Hoy nos vamos a fijar en la grandilocuente Consejería de Educación, Universidades, Cultura y Deportes que dirige María José Guerra: perdonen la nomenclatura oficial; ya es hora de denominarla por su verdadera gestión: La Política Atila de la Consejería del Caos Educativo.

El equipo de María José Guerra (filósofa que no practica lo que enseña) –verificado por fuentes internas que trabajan en la propia Consejería– tuvo la brillante idea de «echar» sin previo aviso, ni evaluación alguna a gran parte de los técnicos que trabajaban en los proyectos y programas que funcionaban desde hacía muchos años –algunos, de la anterior época de los propios socialistas–, y muchos de ellos con grandes resultados: practicando la «Política Atila», del peor sectarismo izquierdista, suprimen de forma inmediata y sin saber el qué casi todo aquello que había antes –está claro que a María José Guerra no le gusta Ortega y Gasset: ya avisaba éste que una de las lacras de la mentalidad y política española era el adanismo–.

No sólo eso, sino que en una de las medidas más corruptas moralmente que se pueden hacer, colocan a familiares, amigos y afiliados de sus partidos en cargos y responsabilidades para los que no tienen ningún perfil: la Política Atila de María José Guerra crea un caos educativo por su falta de inteligencia y sensibilidad.

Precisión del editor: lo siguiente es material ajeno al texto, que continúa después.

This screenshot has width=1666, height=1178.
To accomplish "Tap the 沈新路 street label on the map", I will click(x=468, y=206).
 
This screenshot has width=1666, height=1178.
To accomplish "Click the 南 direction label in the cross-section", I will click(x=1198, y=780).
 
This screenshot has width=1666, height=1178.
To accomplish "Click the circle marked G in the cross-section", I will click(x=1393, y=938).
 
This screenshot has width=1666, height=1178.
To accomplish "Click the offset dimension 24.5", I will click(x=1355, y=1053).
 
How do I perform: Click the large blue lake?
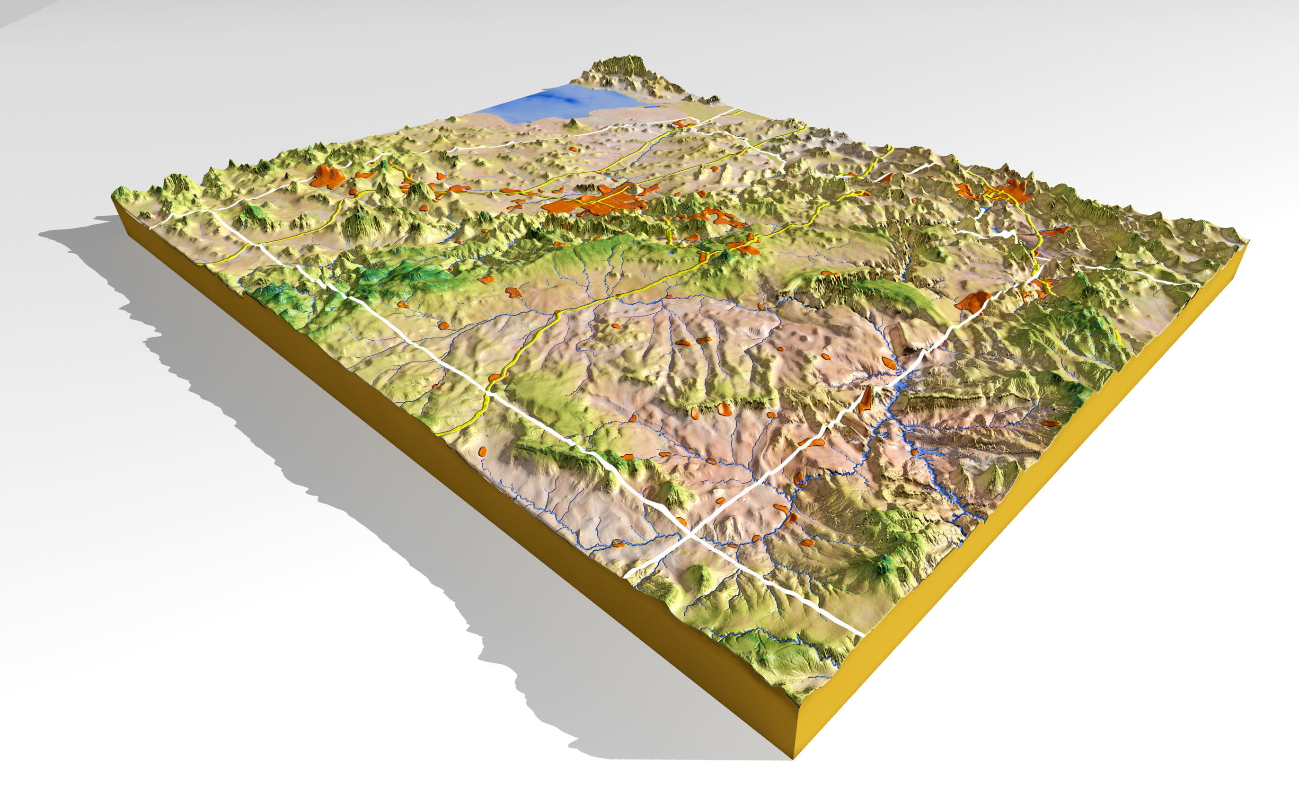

Y todo con la complicidad de su viceconsejera de Educación, Universidades y Deportes, María Dolores Rodríguez (recuerden el nombre, se va a hacer famosa por su ineptitud y mediocridad), que nada más llegar empezó la política Atila colocando a todos sus amigos y cercanos en lo que llaman ya El Chiringuito Educativo Conejero. Mientras tanto, los sindicatos educativos empiezan ya a temblar: el caos del inicio de curso en los centros es impresionante e imposible de tapar.

Lo dicho, da vergüenza ajena: así es La Política Atila de la Consejería del Caos Educativo de María José Guerra.